少年時代、母に疎まれ、施設に放り込まれたり、殴られたりするタイジ。そんな彼を思う婆ちゃん。そして17歳で家出をして物語は現代が中心になる。
タイジに久しぶりに母から電話が入り、再婚した夫がなくなったのできて欲しいという。仕方なく出かけたタイジを、適当にあしらうが、一方婆ちゃんも亡くなり、その弟から、タイジはお母さんが好きなんだからと諭される。
タイジの母は夫の借金を背負っていて、自己破産を進めるタイジにも反発してくる。しかし、母を変えるには自分が変わらないといけないと言われたタイジは、献身的に母に接して、とうとう母の心を開く。
高血圧で倒れ、回復した母は自己破産を受け入れ、タイジの進める小料理店開店に意欲を見せ、二人で歩いていく。
冒頭のシーンになる。母は亡くなり、キミツ達と混ぜご飯パーティをすりシーンでエンディング。

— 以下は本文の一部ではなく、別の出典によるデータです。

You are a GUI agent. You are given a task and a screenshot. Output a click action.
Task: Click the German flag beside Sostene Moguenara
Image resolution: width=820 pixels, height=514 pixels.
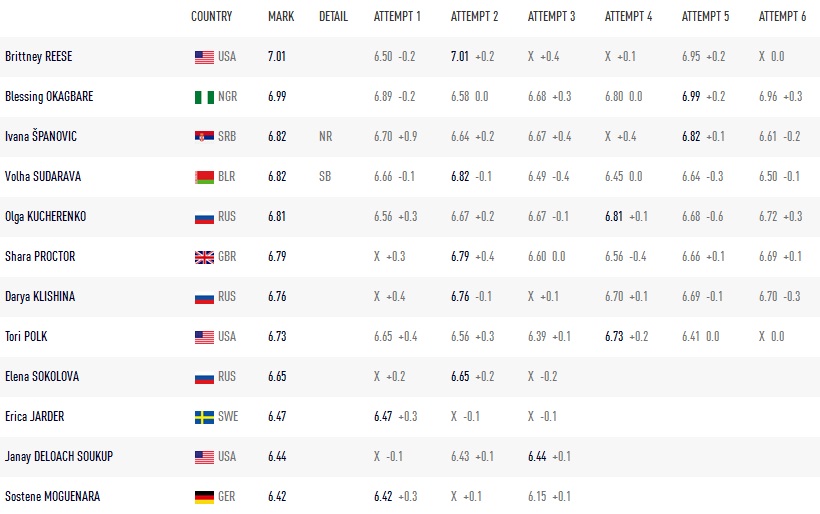pyautogui.click(x=204, y=497)
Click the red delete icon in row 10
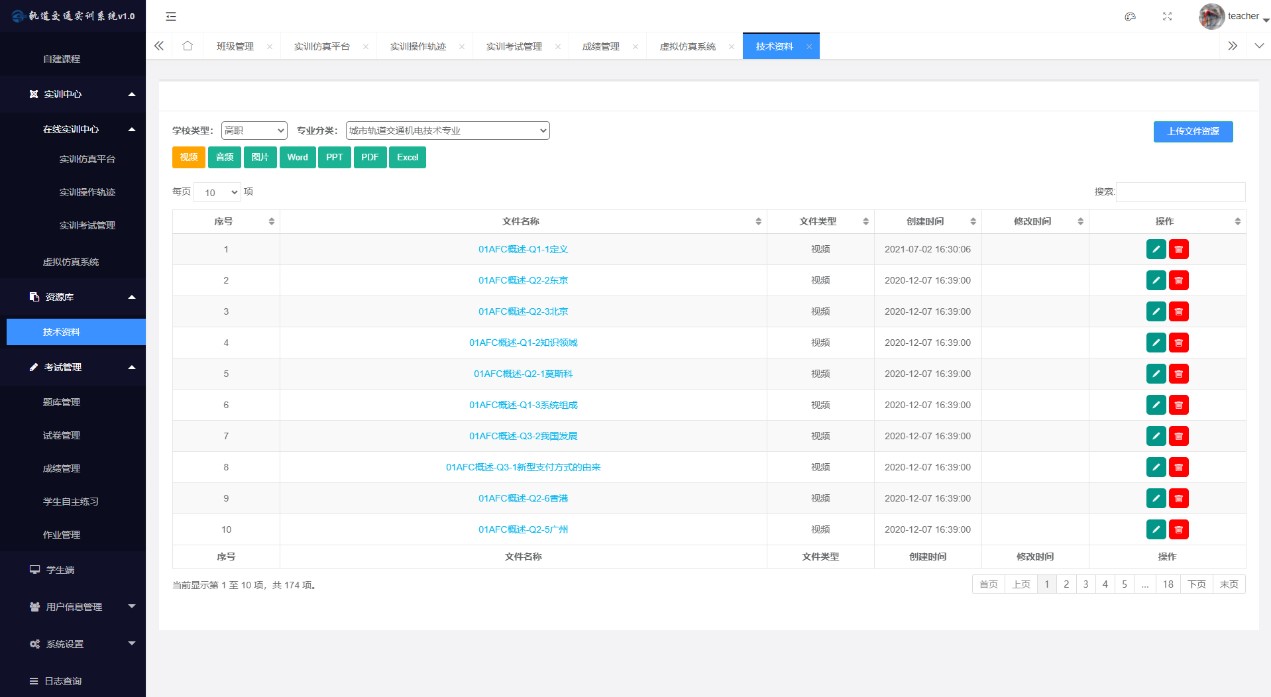Image resolution: width=1271 pixels, height=697 pixels. [1179, 529]
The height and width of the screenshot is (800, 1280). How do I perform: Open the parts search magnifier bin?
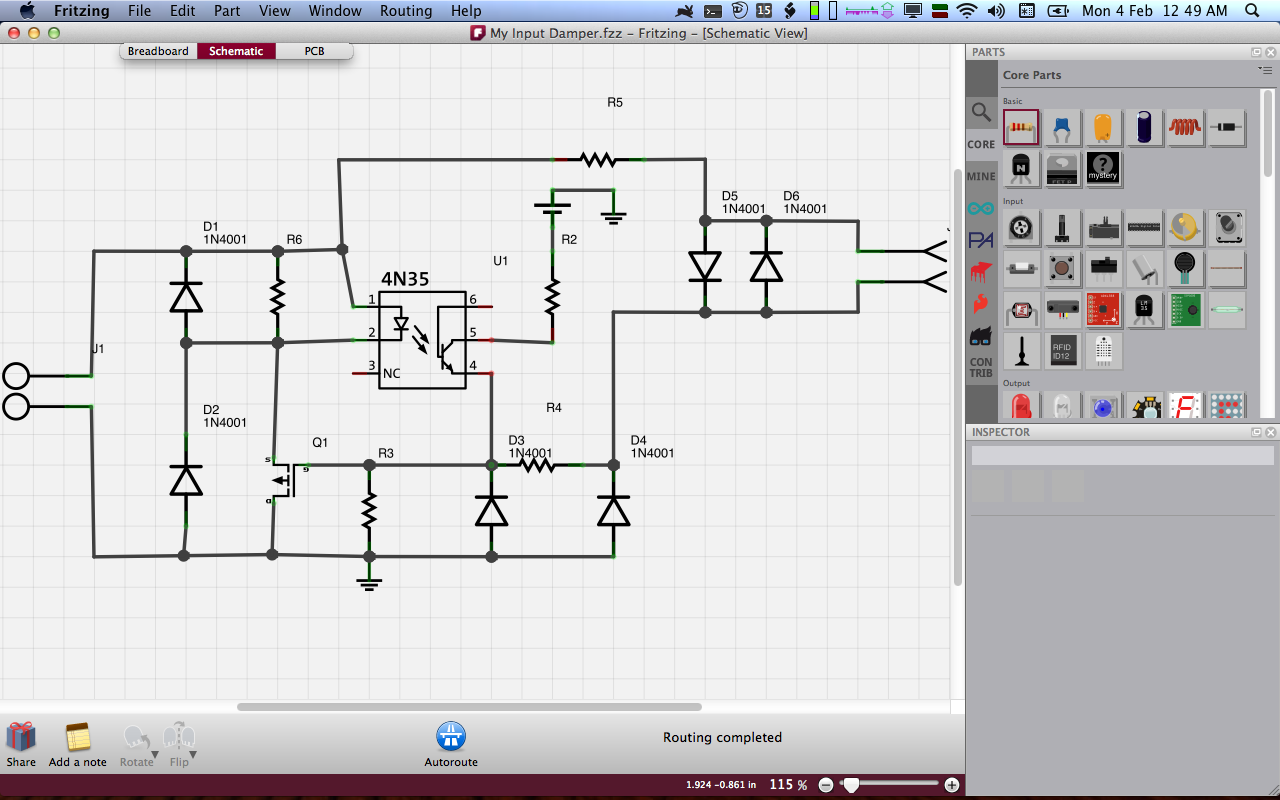[981, 112]
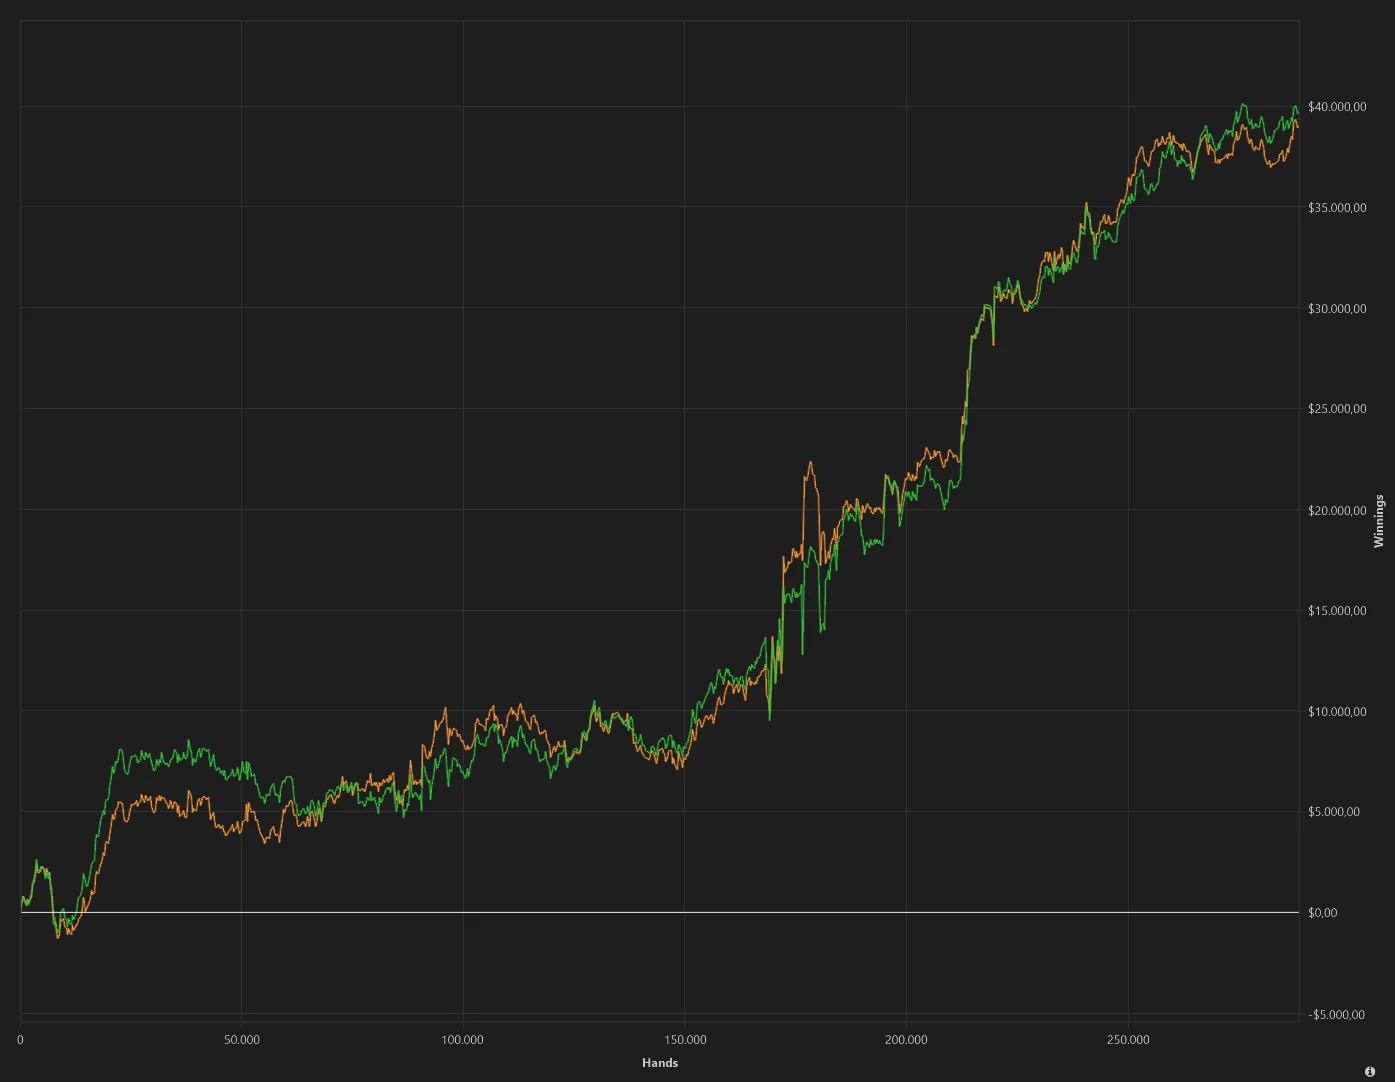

タイジとキミツらとの友情ドラマも物語に膨らみをもたらすし、単純な虐待ドラマではなく、さりげないところに張り巡らされた小さなエピソードの積み重ねがとってもいい。いつの間にかラストまで目が話せないほどに入り込んでしまいました。いい映画でした。
「鈴木家の嘘」
なんともゆるい映画だった。脇のキャラクターもいまひとつ弱いし、ドラマの配分もやたらくどい。前半のコミカルな展開がやたら陰気に変わるかと思いきや、しつこく訴えかける終盤まで長い。もっとコンパクトに仕上げる物語だと思います。監督は野尻克己
一人の引きこもりの若者が部屋を片付け、首を吊るシーンから映画が始まる。一階では彼の母親が料理を作っていて、二階へ呼びに上がり息子の死体を見つける。しばらくして、妹が帰ってきて、警察が来てと物語は幕を開ける。
母の悠子は、気を失っており、病院へ担ぎ込まれるが意識が戻らない。そんな中、死んだ浩一の四十九日が明ける頃、目を醒ます。ところが、浩一が死んだことの記憶がないことがわかり、とりあえず、父幸夫の弟博の会社に入りアルゼンチンに行っていると嘘をつく。
このままコミカルに進むのかと思っていたら、それは一瞬だけで、次の展開へ。浩一は保険に入っていて、イブというソープの風俗嬢が受取人になっていて、幸夫が足しげく通うが、慣れないことで、コミカルに演出されているのだが、テンポが悪くグダグダ。
一方、妹の富美は、肉親を失った遺族の会などに出席するくだりもあるが、いまひとつ、なんのためのエピソード?というレベルの描写で終わる。
そして、博は突然結婚することになりそのパーティで、どさくさの中悠子の記憶が戻り、さらに陰気な展開へ。
悠子が引きこもりになる展開から、やがて家族が立ち直り、引っ越して行って映画が終わる。なんとも言えないまとまりのない映画である。